> **Requirement**
Nothing may be dropped or altered: reproduce all the data.

> **Given data**

..............................

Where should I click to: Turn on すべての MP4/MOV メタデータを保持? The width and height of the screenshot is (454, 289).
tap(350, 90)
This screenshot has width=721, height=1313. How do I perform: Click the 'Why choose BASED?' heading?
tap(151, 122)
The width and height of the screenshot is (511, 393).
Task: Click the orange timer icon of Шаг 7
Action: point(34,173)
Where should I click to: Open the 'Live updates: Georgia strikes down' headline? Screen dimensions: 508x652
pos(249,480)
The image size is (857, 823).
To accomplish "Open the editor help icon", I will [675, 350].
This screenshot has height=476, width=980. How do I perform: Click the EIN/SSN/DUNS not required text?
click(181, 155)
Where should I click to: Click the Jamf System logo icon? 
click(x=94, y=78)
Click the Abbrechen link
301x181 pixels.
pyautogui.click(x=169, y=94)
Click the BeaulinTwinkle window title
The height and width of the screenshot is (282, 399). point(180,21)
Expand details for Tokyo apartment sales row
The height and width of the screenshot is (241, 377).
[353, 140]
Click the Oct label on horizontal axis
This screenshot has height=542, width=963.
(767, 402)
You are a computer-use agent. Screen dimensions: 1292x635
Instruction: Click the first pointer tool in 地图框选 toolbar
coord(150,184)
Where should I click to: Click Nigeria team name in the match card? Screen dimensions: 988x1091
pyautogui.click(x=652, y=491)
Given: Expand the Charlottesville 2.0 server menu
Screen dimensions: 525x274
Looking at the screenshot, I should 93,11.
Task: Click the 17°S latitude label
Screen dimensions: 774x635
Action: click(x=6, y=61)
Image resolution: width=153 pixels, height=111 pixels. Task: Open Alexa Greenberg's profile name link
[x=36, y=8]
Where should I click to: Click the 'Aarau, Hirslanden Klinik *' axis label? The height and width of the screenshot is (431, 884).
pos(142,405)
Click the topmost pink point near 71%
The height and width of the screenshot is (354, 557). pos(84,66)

..............................

> **Your response**
Where should I click to: Turn on すべての MP4/MOV メタデータを保持? The width and height of the screenshot is (454, 289).
tap(350, 90)
This screenshot has width=721, height=1313. How do I perform: Click the 'Why choose BASED?' heading?
tap(151, 122)
The width and height of the screenshot is (511, 393).
Task: Click the orange timer icon of Шаг 7
Action: point(34,173)
Where should I click to: Open the 'Live updates: Georgia strikes down' headline? Screen dimensions: 508x652
pos(249,480)
The image size is (857, 823).
To accomplish "Open the editor help icon", I will [675, 350].
This screenshot has height=476, width=980. How do I perform: Click the EIN/SSN/DUNS not required text?
click(181, 155)
Where should I click to: Click the Jamf System logo icon? 
click(x=94, y=78)
Click the Abbrechen link
301x181 pixels.
pyautogui.click(x=169, y=94)
Click the BeaulinTwinkle window title
The height and width of the screenshot is (282, 399). point(180,21)
Expand details for Tokyo apartment sales row
The height and width of the screenshot is (241, 377).
[353, 140]
Click the Oct label on horizontal axis
This screenshot has height=542, width=963.
(767, 402)
You are a computer-use agent. Screen dimensions: 1292x635
Instruction: Click the first pointer tool in 地图框选 toolbar
coord(150,184)
Where should I click to: Click Nigeria team name in the match card? Screen dimensions: 988x1091
pyautogui.click(x=652, y=491)
Given: Expand the Charlottesville 2.0 server menu
Screen dimensions: 525x274
Looking at the screenshot, I should 93,11.
Task: Click the 17°S latitude label
Screen dimensions: 774x635
Action: click(x=6, y=61)
Image resolution: width=153 pixels, height=111 pixels. Task: Open Alexa Greenberg's profile name link
[x=36, y=8]
Where should I click to: Click the 'Aarau, Hirslanden Klinik *' axis label? The height and width of the screenshot is (431, 884).
pos(142,405)
Click the topmost pink point near 71%
The height and width of the screenshot is (354, 557). pos(84,66)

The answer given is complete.